The eye ailment conjunctivitis can affect dogs, cats, people, and other animals. It can happen on its own or in combination with another eye problem. Conjunctivitis, like other eye issues, should be treated by a veterinarian.
What is Conjunctivitis in Dogs?
Inflammation of the conjunctiva, a thin layer of tissue that borders the eyelid and covers the sclera (white component of the eye), is referred to as conjunctivitis. The conjunctiva serves to protect and lubricate the eye. When the conjunctiva becomes inflamed, the eye might become red and puffy. Pink eye is a common nickname for conjunctivitis. One or both eyes may be affected. It may begin in one eye and progress to the other in certain circumstances.
Causes of Conjunctivitis in Dogs
When the conjunctiva becomes inflamed, it is known as conjunctivitis. It might happen on its own, but it can also be an indication of another eye condition. The following are some of the possible causes of conjunctivitis in dogs:
- Trauma to the eye
- Infectious diseases, especially those that impact the upper respiratory system
- Eye or eyelid masses
- Tear production issues (such as KCS/dry eye)
- Tear duct problems, such as obstruction
- Entropion or ectropion (eyelid abnormalities)
- Distichiasis and other abnormal eyelash growth
- Anterior uveitis
- Ulcerative keratitis
To ease discomfort or pain, dogs with conjunctivitis may paw at their eyes or rub their cheeks against objects. The dog may aggravate the eyes, resulting in consequences such as corneal ulcers. If you observe this, contact your veterinarian straight away.
Conjunctivitis sometimes go away on its own after a day or two, especially if it's caused by allergies or a mild injury. If you observe indications of conjunctivitis that appear moderate to severe, or if you are concerned about your dog, call your veterinarian straight once. A vet visit is required if mild symptoms last longer than one to two days. Minor eye issues can quickly escalate, so it's advisable to consult your veterinarian as soon as possible.

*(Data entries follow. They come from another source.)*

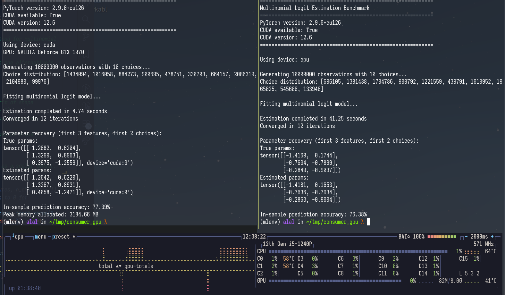Focus the right terminal pane at cursor
505x295 pixels.
click(368, 222)
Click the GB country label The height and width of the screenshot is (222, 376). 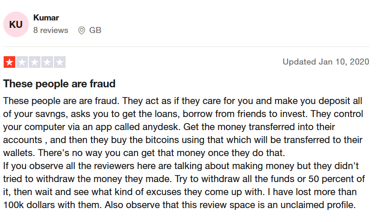pos(95,30)
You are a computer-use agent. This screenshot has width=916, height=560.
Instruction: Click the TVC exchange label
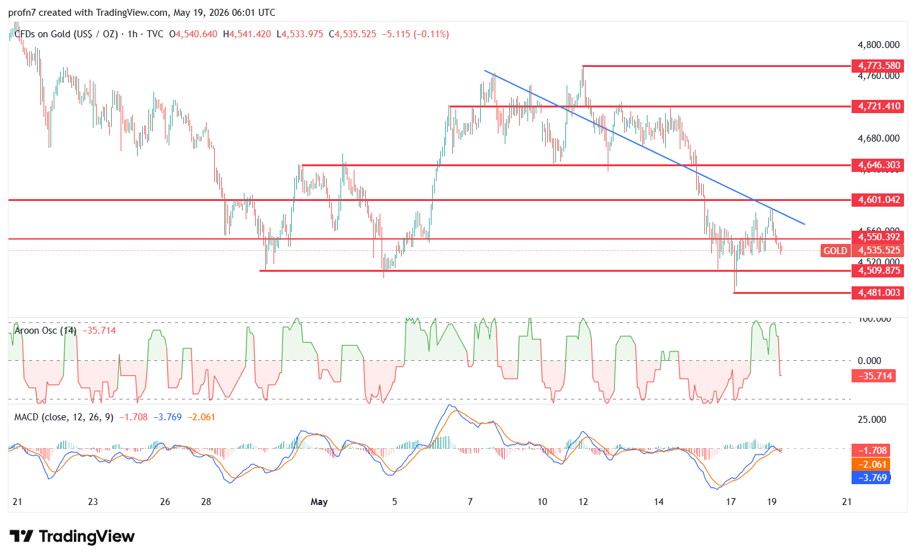[x=155, y=34]
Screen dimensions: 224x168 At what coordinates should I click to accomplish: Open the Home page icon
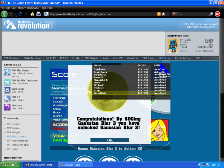(32, 14)
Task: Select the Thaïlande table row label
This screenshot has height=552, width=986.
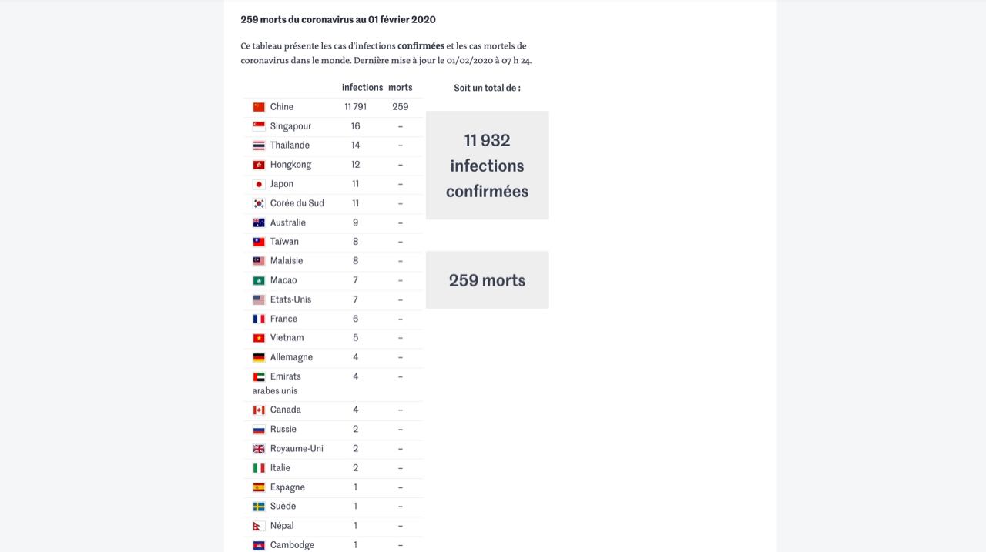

Treatment of Conjunctivitis in Dogs
Conjunctivitis therapy varies depending on the reason. Your veterinarian will do a comprehensive eye and physical examination to check for underlying illnesses and other issues. To determine a diagnosis, your veterinarian may need to undertake specific eye exams. This might involve a tear production test, a stain to search for corneal ulcers or lesions, and an intraocular pressure measurement.

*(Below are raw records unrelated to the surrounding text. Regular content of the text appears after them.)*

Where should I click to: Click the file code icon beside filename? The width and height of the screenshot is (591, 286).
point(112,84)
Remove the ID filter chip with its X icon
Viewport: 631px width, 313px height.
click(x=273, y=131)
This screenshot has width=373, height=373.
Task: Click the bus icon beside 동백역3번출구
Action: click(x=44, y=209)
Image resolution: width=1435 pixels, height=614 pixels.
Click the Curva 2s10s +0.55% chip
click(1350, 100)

If the dog's conjunctivitis looks to be caused by an eye illness or another ailment, the doctor will advise treating the ailment as well as the conjunctivitis. Eye drops or ointments, as well as oral drugs, may be used to treat the condition. Surgical treatment will be required for some eye problems. When specialist treatments or diagnostics are required, your veterinarian may send you to an ophthalmologist.
Conjunctivitis with no underlying cause is commonly treated with steroid eye drops or ointment to minimize irritation. Antibiotic eye drops can also be used to treat or prevent bacterial infections in the eyes. Eye medicines are normally administered twice or four times each day.

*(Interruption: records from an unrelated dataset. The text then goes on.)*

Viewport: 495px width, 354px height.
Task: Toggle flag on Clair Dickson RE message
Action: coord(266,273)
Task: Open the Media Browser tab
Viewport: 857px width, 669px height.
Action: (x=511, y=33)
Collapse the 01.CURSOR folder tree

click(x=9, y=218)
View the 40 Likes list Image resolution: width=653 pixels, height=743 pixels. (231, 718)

When it comes to treatment, it's critical to follow your veterinarian's advice. Avoid skipping treatments when they're due. If the eye does not improve or worsens, contact your veterinarian right once.
How to Prevent Conjunctivitis in Dogs
You may not be able to prevent your dog from developing conjunctivitis, but you may be able to detect it early and take your dog to the veterinarian before it gets serious. If your dog develops an eye anomaly, make an appointment with your veterinarian.
If your dog is sensitive to the environment, talk to your veterinarian about taking an antihistamine like diphenhydramine to reduce the allergic reaction.
If you know your dog has an existing eye condition, it's important to keep it under control. Give all medications as directed and contact your vet if there is a change to the eyes.